It was the siege at the Oberoi Hotel that left a friend of Bhargava’s family dead.
“One of our very close family friends was eating dinner at the Hotel Oberoi with one of his employees and his consultant when [the terrorists] came in and started opening fire,” Bhargava said.
The three were ordered to follow the terrorists, who then shot all three of them. Bhargava’s friend and his consultant died, and the employee survived with two gunshot wounds.
“I’m really shocked,” Bhargava said. “You don’t think it affects you until it does, and then you see the reality of what we see on TV, and the truth really starts to settle in.”
Iyengar said she used to frequent the Leopold Cafe.
“That was one of my favorite hangouts,” she said. “When I went home, we would always go there, and there were terrorists there that broke down the doors and fired gunshots.”
Accounting junior Uren Dhanani said his extended family lives in southern Mumbai, where the attacks took place, and his grandparents live right next to the train station that was peppered with gunfire.
“I was familiar with all of those areas because most of them are historic sites,” Dhanani said. “It’s pretty terrifying.”
Like Dhanani, business sophomore Siddharth Dadhich was lucky not to lose any family or friends but was stunned by the assaults on such familiar turf.
“Stuff like that has been happening [in India] for a long time, but nothing of this scale,” Dadhich said. “Some of the places I had visited when I went to Mumbai are just razed now because of the bombing.”

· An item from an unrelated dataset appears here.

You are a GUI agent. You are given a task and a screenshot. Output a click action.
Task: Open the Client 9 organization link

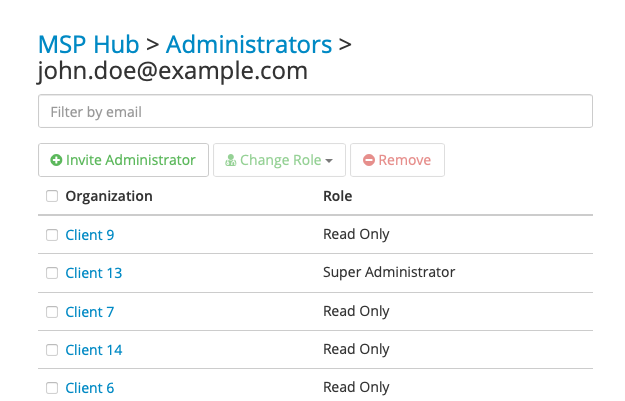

Early reports show that the three-day standoff left more than 183 killed and hundreds of others injured. Emerging from the tragedy are rubble, wrecked lives and a general sense of anger.
“I’m angry at the government because they haven’t been paying enough attention to national security,” Dhanani said. “The terrorists wanted to shake up the people, and they got what they wanted.”
Iyengar said her outrage is directed more at the Indian political parties, who are finger-pointing and trying to use the atrocities to their advantage.
“The government is playing the blame game,” she said. “This is absolutely disgusting because they’re trying to politicize something horrible that’s happened.”
Iyengar worries that nothing will be accomplished, as Indians have become desensitized by yearly attacks. Much of India’s past terrorism has involved bombings rather than face-to-face attacks.
“We can’t afford to go through something like this again,” she said. “It’s hit people because we’ve actually seen the face of terror, literally.”